That's certainly a problem, especially concerning all the mythology concerning Dodgson, Lewis Carroll, and his portfolio of work. However, I doubt this is a large problem for historians and researchers looking into his past.

My reasons for that fall into mere conjecture, but I have a few of them. The first is that nearly as soon as AIW was published, authors were already taking cracks at it through parody and narrative imitation. However, none could match his style, and anyone who has read Carroll's work can tell the difference between the two. Now I haven't read any of these more infamous parodies and spin-offs, but I do know that it's incredibly hard, if nearly impossible, to match another writer's voice and style, word-for-word. It's doable in theory, but I've never seen it done, with Carroll's work or with any other.

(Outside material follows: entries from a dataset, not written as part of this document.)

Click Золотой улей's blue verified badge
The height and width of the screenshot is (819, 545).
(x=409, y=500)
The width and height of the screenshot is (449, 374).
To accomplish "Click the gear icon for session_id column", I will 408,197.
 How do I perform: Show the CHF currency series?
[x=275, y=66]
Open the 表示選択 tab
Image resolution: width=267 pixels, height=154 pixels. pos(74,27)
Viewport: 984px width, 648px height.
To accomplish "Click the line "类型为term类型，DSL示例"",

Secondly, it would seem utterly pointless for an author to write only a segment of the story, in the original author's same style and voice, word-for-word. If the author could accomplish that, I doubt highly they'd stick to only writing a chapter, taking into consideration the numerous AIW reimaginings, reinterpretations, and "sequels".

Furthermore, historians, researchers, and literary theologists have found that Carroll was notorious for including inside jokes in his work, especially AIW. If this was the case, then it would be impossible for another author to write The Wasp in the Wig, as they'd have to be privy to such a joke. However, this assumes that such inside jokes are included in the chapter in question, and I haven't studied it enough to find any. I'm also unsure as to what has been researched on the matter; therefore this reason is much more speculative and theoretical than any other than I have.

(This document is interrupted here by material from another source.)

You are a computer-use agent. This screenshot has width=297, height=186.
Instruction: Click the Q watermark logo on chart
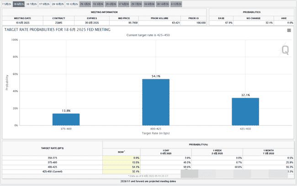[x=285, y=51]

However, considering the time period it was or would've been written in, such a chapter would have to have been written by hand. Handwriting experts, either from that period of time or modernly, would be able to tell if it was Carroll who wrote it or someone else. I'm not sure if such tests have been done on the original document, but I know that it would produce the most conclusive results.

In short, the odds of it being a fake are just too small for it to be likely. It's possible, just not highly.